Health Care Reform Clears Hurdle

The Senate on Saturday night voted to take up health care legislation. Senator Bernie Sanders voted with the 60-to-39 majority that cut off a Republican filibuster and cleared the way for senators to begin to debate the bill. “While I voted to proceed to the health care legislation, I have made it clear to the administration and the Senate Democratic leadership that my vote for the final bill is by no means guaranteed.  In the weeks to come I intend to do everything I can to make this legislation stronger and more effective for working families and taxpayers in Vermont and America and something all Americans can be proud of.”

“I voted to proceed on health care reform,” Sanders added, “because our current health care system is disintegrating and must be reformed. Forty-six million Americans are uninsured, and 45,000 die every year because they don't have access to a doctor. We have almost one million Americans going bankrupt because of medically-related diseases, health care costs are soaring and we end up spending almost twice as much per person on health care as any other nation. It is clear that we need real health care reform.

Sanders hopes to strengthen by letting states become showcases for effective and affordable single-payer health care systems. He also said millions more people nationwide should be allowed to take advantage of a so-called public option that would give consumers a choice between Medicare-like coverage and expensive, for-profit private insurance policies.

As the legislation is refined in the coming weeks, Sanders emphasized that his support for the final bill hinges on whether the Senate makes the measure “stronger and more effective for working families and taxpayers in Vermont and America.”

A strong advocate of a Medicare-for-all single-payer system, Sanders doubted that his amendment to implement that approach would overcome intense opposition by lobbyists for the private health care and pharmaceutical industries.
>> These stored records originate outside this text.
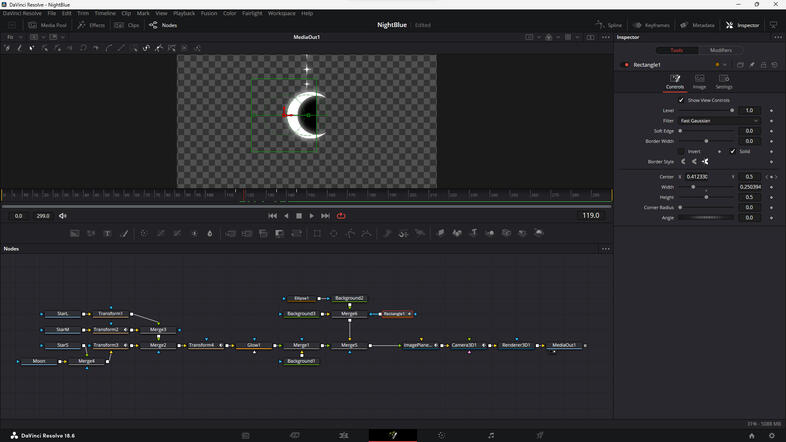The height and width of the screenshot is (442, 786).
Task: Switch to the Modifiers tab
Action: (x=720, y=50)
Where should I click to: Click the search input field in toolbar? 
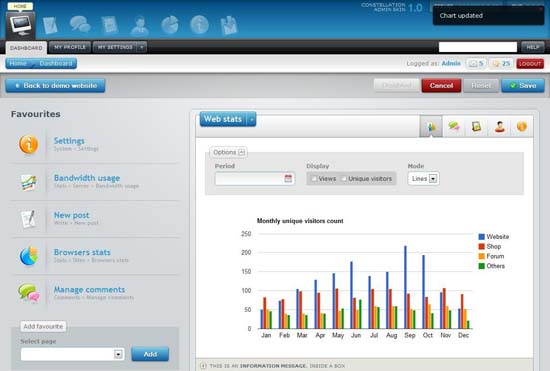[478, 47]
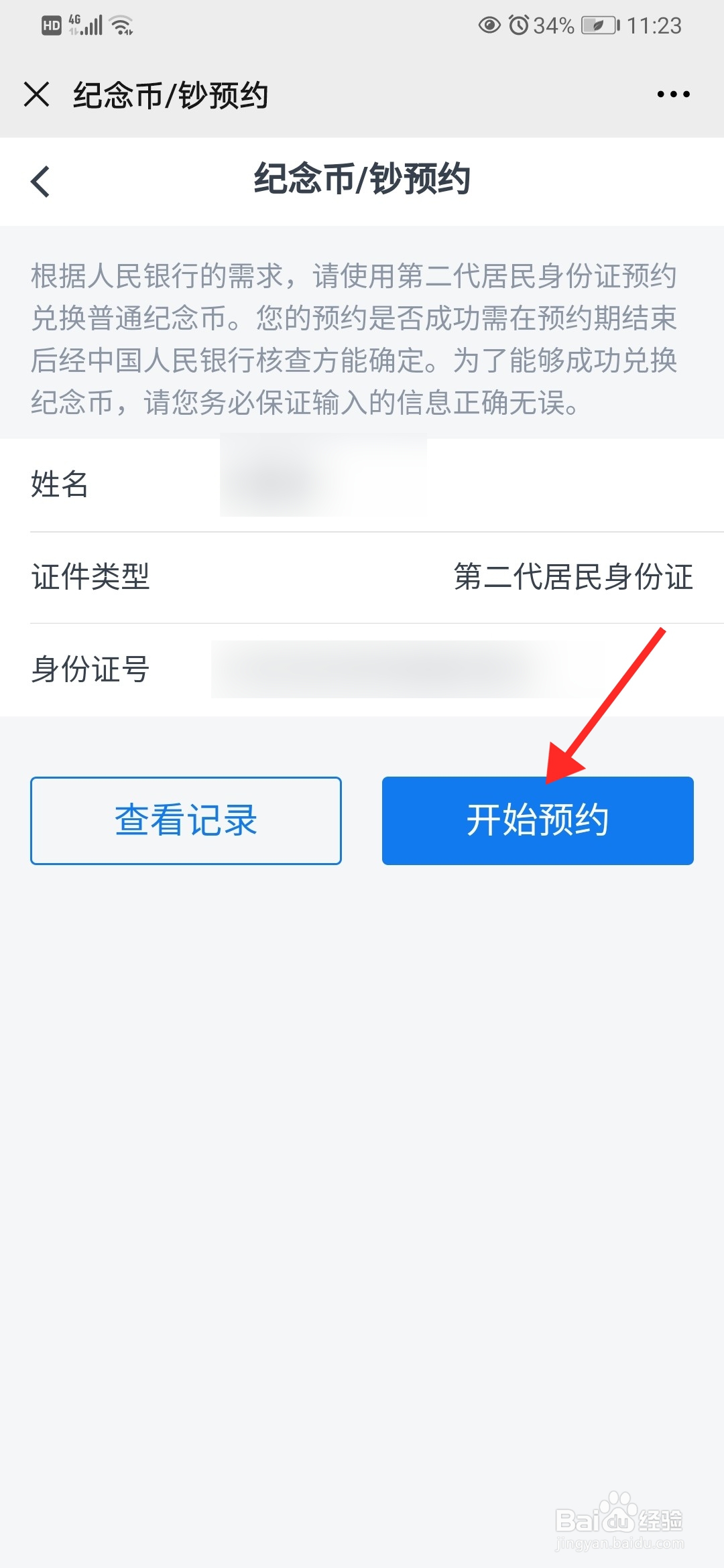Open the three-dot more options menu
Image resolution: width=724 pixels, height=1568 pixels.
pos(673,94)
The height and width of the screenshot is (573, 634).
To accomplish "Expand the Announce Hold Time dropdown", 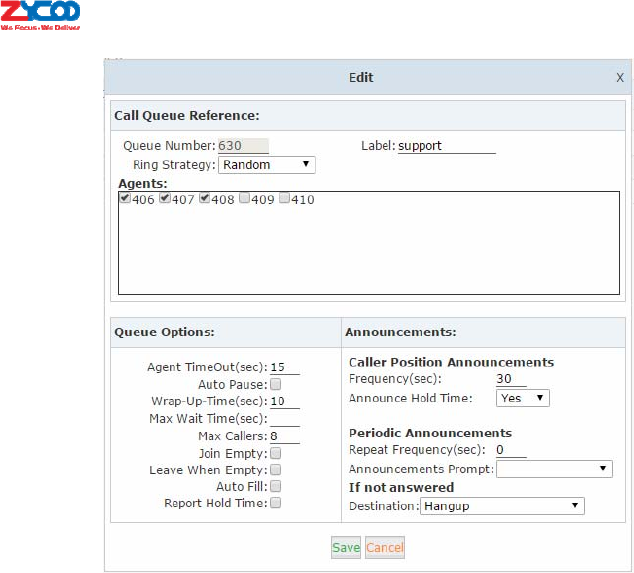I will click(523, 398).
He is more optimistic about prospects for letting states like Vermont and California become models for the nation with their own single-payer programs.

Among other improvements Sanders hopes to see in the legisaltion is funding for a major restructuring of primary health care in America to greatly expand the number of community health centers and primary care doctors, dentists and nurses.

He also would make certain that health insurance, including out-of-pocket expenses, will be affordable for working families and the middle class. Cost-containment provisions to control soaring health care costs also are crucial.

In addition, he said, the $800 billion to $1 trillion needed to pay for the program over 10 years must be generated in a way that is fair and progressive.

A gaping gap in coverage under the Medicare prescription drug program should be eliminated, and the cost of prescription drugs for all Americans must be brought under control.

The final bill also must make certain that a woman’s right to choose is not weakened, Sanders said.

“We need real health care reform,” he concluded. “We cannot be the only country in the world that does not guarantee health care for all people.”